MicroRNAs (miRNAs) are a class of non-coding RNAs that act post-transcriptionally to regulate gene expression, playing an essential role in hematopoiesis and carcinogenesis. In acute lymphoblastic leukemia (ALL), chromosomal alterations in regions involving miRNA genes can modify their expression, affecting tumor suppressor miRNAs and oncomiRs, and impacting pathways related to proliferation, apoptosis, and cellular differentiation. Specific miRNA profiles can be associated with molecular subtypes of ALL, serving as a means of classification, as well as potential biomarkers for diagnosis and prognosis.

This study aimed to investigate the copy number variation (CNV) profile of patients with ALL from a reference cancer hospital diagnosed, with the goal of identifying alterations in chromosomal regions involving miRNAs and their possible impacts.

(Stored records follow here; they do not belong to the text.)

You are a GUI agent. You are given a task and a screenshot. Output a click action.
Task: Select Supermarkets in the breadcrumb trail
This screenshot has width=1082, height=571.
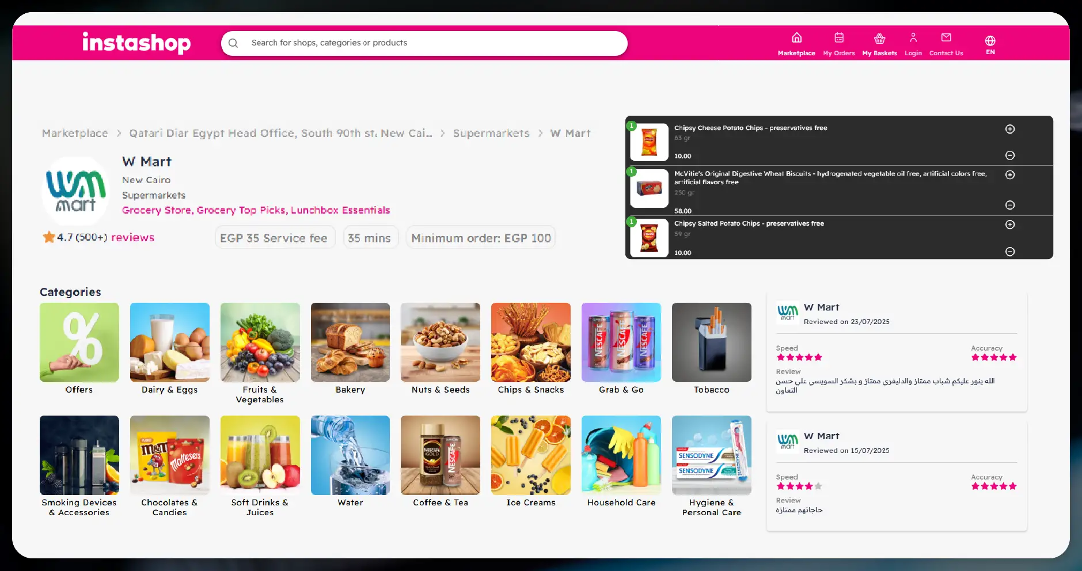pos(491,133)
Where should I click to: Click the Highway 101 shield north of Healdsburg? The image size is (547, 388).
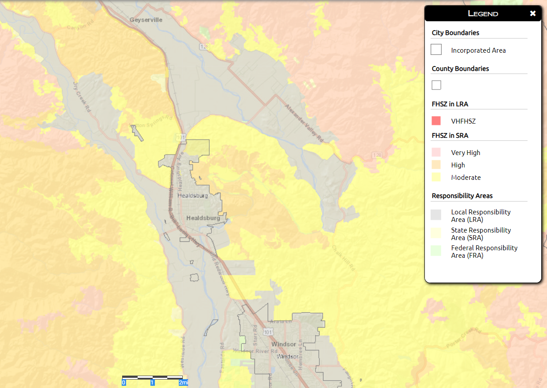[181, 138]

A total of 16 pediatric ALL patients (5 ± 3 years) were selected for analysis by array comparative genomic hybridization (aCGH). Samples were processed using the PureLink Genomic DNA Mini Kit. The aCGH was performed on an Agilent 4x180k CGH + SNP microarray. Subsequently, the patients’ DNA underwent enzymatic digestion, and labeling with the fluorochrome cyanine 5 was carried out using random primers and the exo-Klenow fragment DNA polymerase. The control DNA was labeled with the fluorochrome cyanine 3. Patient and control DNA samples were combined and hybridized on the microarray. Data were analyzed using Agilent’s CytoGenomics v5.0 software.

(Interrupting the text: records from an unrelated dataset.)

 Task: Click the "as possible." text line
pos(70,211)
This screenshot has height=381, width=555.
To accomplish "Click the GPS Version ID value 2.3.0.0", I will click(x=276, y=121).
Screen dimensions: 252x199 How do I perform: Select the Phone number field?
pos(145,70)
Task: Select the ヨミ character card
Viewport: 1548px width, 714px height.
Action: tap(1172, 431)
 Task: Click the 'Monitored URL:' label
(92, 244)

Fifty-eight different miRNAs were identified in a total of 72 alterations involving these genes. These alterations were observed in 15 of the 16 patients analyzed, with an average of 4.8 alterations per patient, and were present in all 22 autosomal chromosomes as well as both sex chromosomes. The detected chromosomal alterations consisted of 34 losses, 28 gains, 8 amplifications, and 2 deletions. The distribution of alterations by chromosome showed the highest frequency on chromosome 1, with 11 alterations, followed by chromosome 22 with 9 alterations, all located in band q11.22, chromosome 9 with 7 alterations, and chromosome 11 with 5 alterations. The most frequent miRNAs were miR650, present in 9 patients, followed by miR3156-3 in 5 patients, and miR491 in 3 patients. The 8 amplifications detected were on chromosome 22 in band q11.22, where the miR650 gene is located.

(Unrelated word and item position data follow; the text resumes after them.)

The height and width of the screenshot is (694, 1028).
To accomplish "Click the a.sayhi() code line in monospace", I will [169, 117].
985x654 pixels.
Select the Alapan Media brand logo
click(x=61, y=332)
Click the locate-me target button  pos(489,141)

This study reveals that a high heterogeneity of miRNAs among patients was evidenced. The presence of alterations in these genes in 15 out of 16 patients indicates that these events are recurrent and possibly relevant for ALL. The higher concentration of alterations in chromosomes 1, 9, 11, and 22 points to potential regions harboring important elements for carcinogenesis. Additionally, the presence of various types of alterations demonstrates the complexity of how miRNA expression and post-transcriptional regulation can be affected. The most frequent miRNAs identified have been described in other hematological pathologies, involved in processes such as cell proliferation, apoptosis, and stress response. Finally, it is important to highlight the amplification of miR650, present in 8 of the 16 patients, increasing its expression, which can lead to the repression of tumor suppressor genes, promoting evasion of apoptosis, tumor progression, potential resistance to treatments and survival and aggressiveness of malignant cells, being correlated with a worse prognosis.